I was re-reading Chapter 1 and came across a strange word: “versta”:
When inviting him to deliver a Friday-evening lecture at Cremona–some two hundred versts west of Waindell, Pnin’s academic perch since 1945–the vice-president of the Cremona Women’s Club, a Miss Judith Clyde, had advised our friend that the most convenient train left Waindell at 1:52 P.M., reaching Cremona at 4:17; but Pnin–who, like so many Russians, was inordinately fond of everything in the line of timetables, maps, catalogues, collected them, helped himself freely to them with the bracing pleasure of getting something for nothing, and took especial pride in puzzling out schedules for himself–had discovered, after some study, an inconspicuous reference mark against a still more convenient train (Lv.

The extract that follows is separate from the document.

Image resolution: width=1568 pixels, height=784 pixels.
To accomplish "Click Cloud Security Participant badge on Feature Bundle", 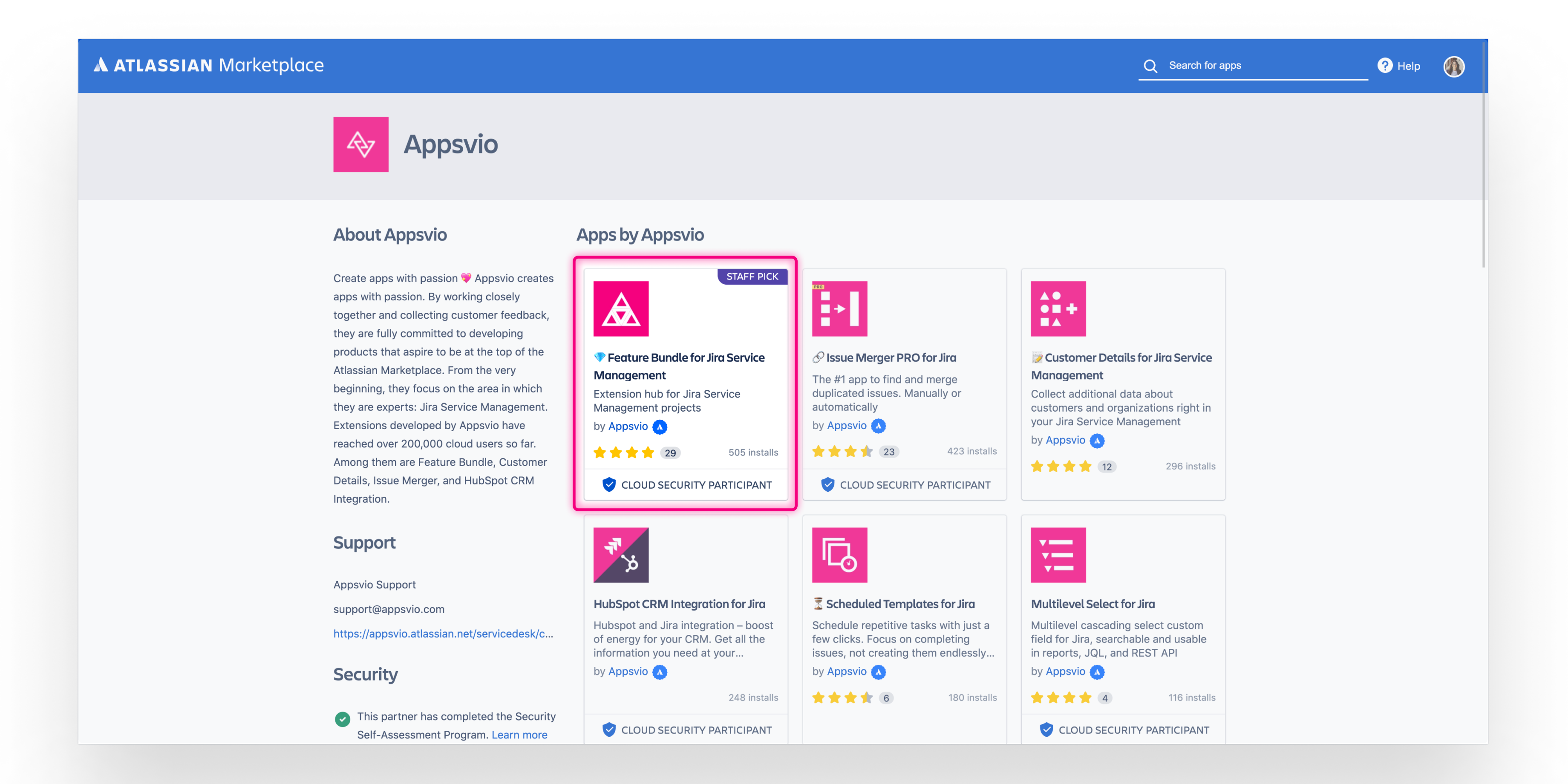I will [x=686, y=485].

Waindell 2:19 P.M., Ar. Cremona 4:32 P.M.); the mark indicated that Fridays, and Fridays only, the two-nineteen stopped at Cremona on its way to a distant and much larger city, graced likewise with a mellow Italian name.
A “verst” is an obsolete (since 1924) Russian unit for measuring distance, slightly longer than a kilometer. I found it interesting that the narrator, who otherwise “dominates” Pnin in part through his superior grasp of the English language, would choose to use such an obscure word in his own narrative voice. On the other hand, the word is in the OED, so an American reader “could” look it up and be rewarded with a Russian history tidbit about a system of measurement that was, like Pnin’s and V.N.’s childhood Russia, “abolished by one blow of history.” (12)
Another strange thing that I found: “Robert Horn” appears twice in the novel. In Chapter 1, at the bus terminal, Bob Horn attends to Pnin’s luggage: “Just tell them Bob Horn sent you.” (25) In Chapter 7, during the theater performance at the narrator’s aunt’s country estate, his double shows up: “I came with my brother, and next to me sat the steward of my aunt’s estate, Robert Karlovich Horn, a cheerful plump person from Riga with bloodshot, porcelain-blue eyes, who kept applauding heartily at the wrong moments.”
I don’t think this coincidence “means” anything, but it’s still significant. It suggests that the character “Bob Horn,” who “helps” Pnin with his valise, is only called “Bob Horn” because to the narrator, that name has the right associations, and is fitting for a bus stop attendant. This further suggests that even more of the novel may be free improvization, and reduces (my) faith in the reliability of the narration.